◆ Passage to read:

Avant-garde art made by Latin Americans has long been admired for attempting and accomplishing social projects achieved by neither European nor U.S. artists. Damian Bayon has argued that adopting avant-garde tactics during the 1920s helped Latin Americans resist cultural colonialism; Mari Carmen Ramírez has argued that during the 1960s Latin American conceptualists’ political aims exceeded those of their U.S. and European counterparts because, instead of limiting their critiques to institutions, they addressed a realpolitik; and Cuauhtémoc Medina has asked if contemporary, socially-engaged Latin American art can, in fact, affect social change or if its politics are neutralized by the global circuit in which it is shown and collected.


Focusing on key moments during the 1920s, the 1940s, the 1960s-70s, and the last decade, this course will examine Latin American artists’ avant-garde and neo-avant-garde practices, and their impact on the global scene. Looking at manifestations of Futurism, Conceptualism, and other “isms” in Mexico, Argentina, and Brazil, we will ask how and why Latin American avant-gardes have produced art that differs from their counterparts in Europe and the United States, and what those distinctions mean. For instance, Futurist experiments in Mexico City and Buenos Aires during the 1920s will be examined alongside European Futurism, and Neo-concrete engagements with interactivity and the dissolution of the art object in Brazil with be compared with North American Minimalism. Readings will include critical, theoretical, and historical texts. In addition to familiarizing ourselves with the relevant historical and contemporary artists and movements, our task will be to consider how Latin American art compels us to revise theories of the avant-garde and neo-avant-garde.


This is a lecture class. Attendance and completing the readings are mandatory. Assignments include participation in class discussions, a short paper, and mid-term and final exams.


ART H 630                                    Buddhist Art

Prof. Chou:                                    Devotional Space in Buddhist art of China and the Himalayas


This course considers the purpose and function of Buddhist art by examining the role of Buddhist images in situ.  How are images used in religious practices, and how do assemblies of images create and define the devotional space?  We begin with early archaeological sites in

northern India from second century B.C.E, follow Buddhism’s paths of dissemination to Central Asia and China, and conclude with temples in the Himalayas that are still in active use today.  Major sites of study include stupas of Sanchi and Amaravati, cave shrines of Ajanta,

Bamiyan, Dunhuang, Yungang, Longmen, Xiangtangshan, and Dazu, monastic complexes at Wutai Shan, Alchi, and Tabo, as well as temples in the Potala Palace and the Forbidden Palace.  Topics to be covered include representations of the lives of the Buddha, veneration of relics and reliquaries, visualization of scriptures, portraits of saints and eminent masters, mapping of Buddhist cosmology, and manifestations of

divine kingship.

◆ What you have to do:
Could you reproduce the course descriptions word for word, starting at "This is a lecture" and going up to and including "and final exams."? The data after the course descriptions is separate material.

◆ Records shown:
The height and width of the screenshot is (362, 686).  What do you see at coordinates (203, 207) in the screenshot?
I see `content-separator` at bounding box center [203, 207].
...
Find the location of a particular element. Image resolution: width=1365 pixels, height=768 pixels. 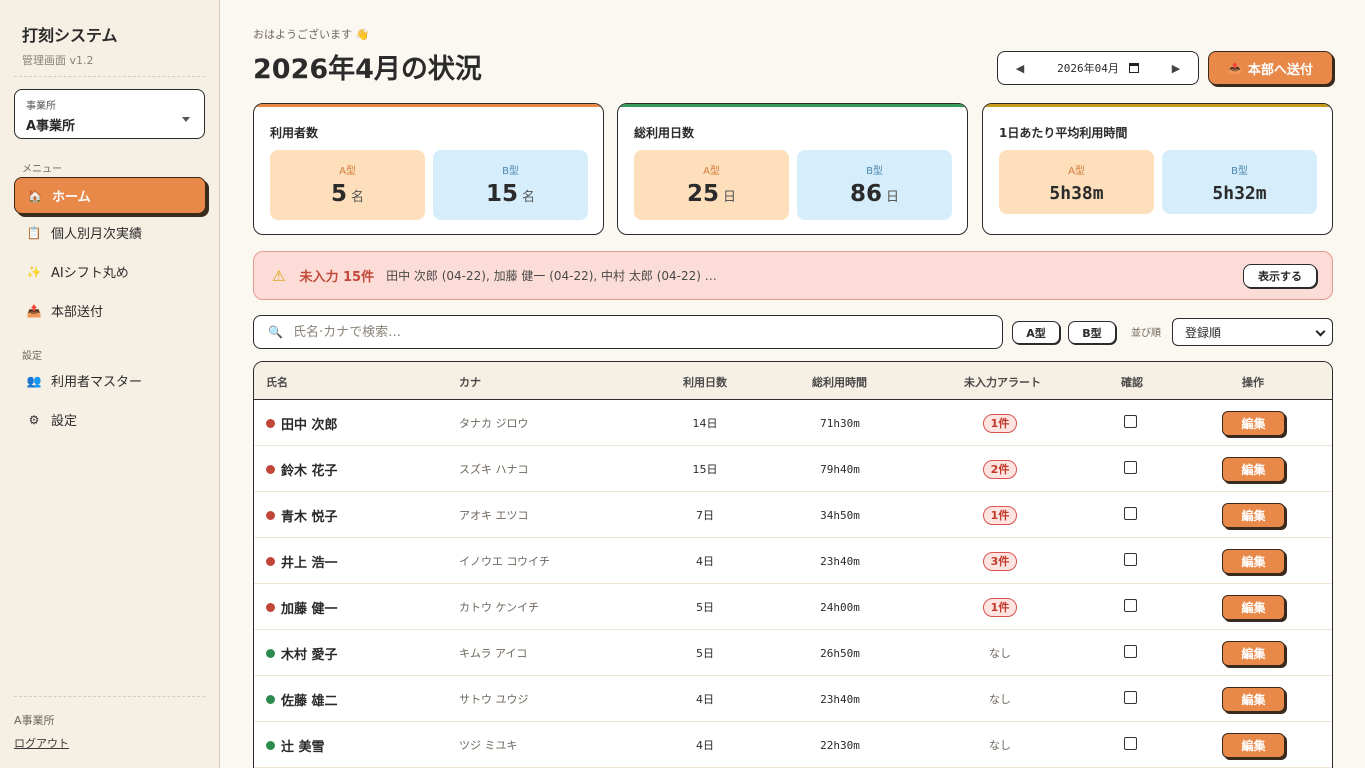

◆ Written answer:
This is a lecture class. Attendance and completing the readings are mandatory. Assignments include participation in class discussions, a short paper, and mid-term and final exams.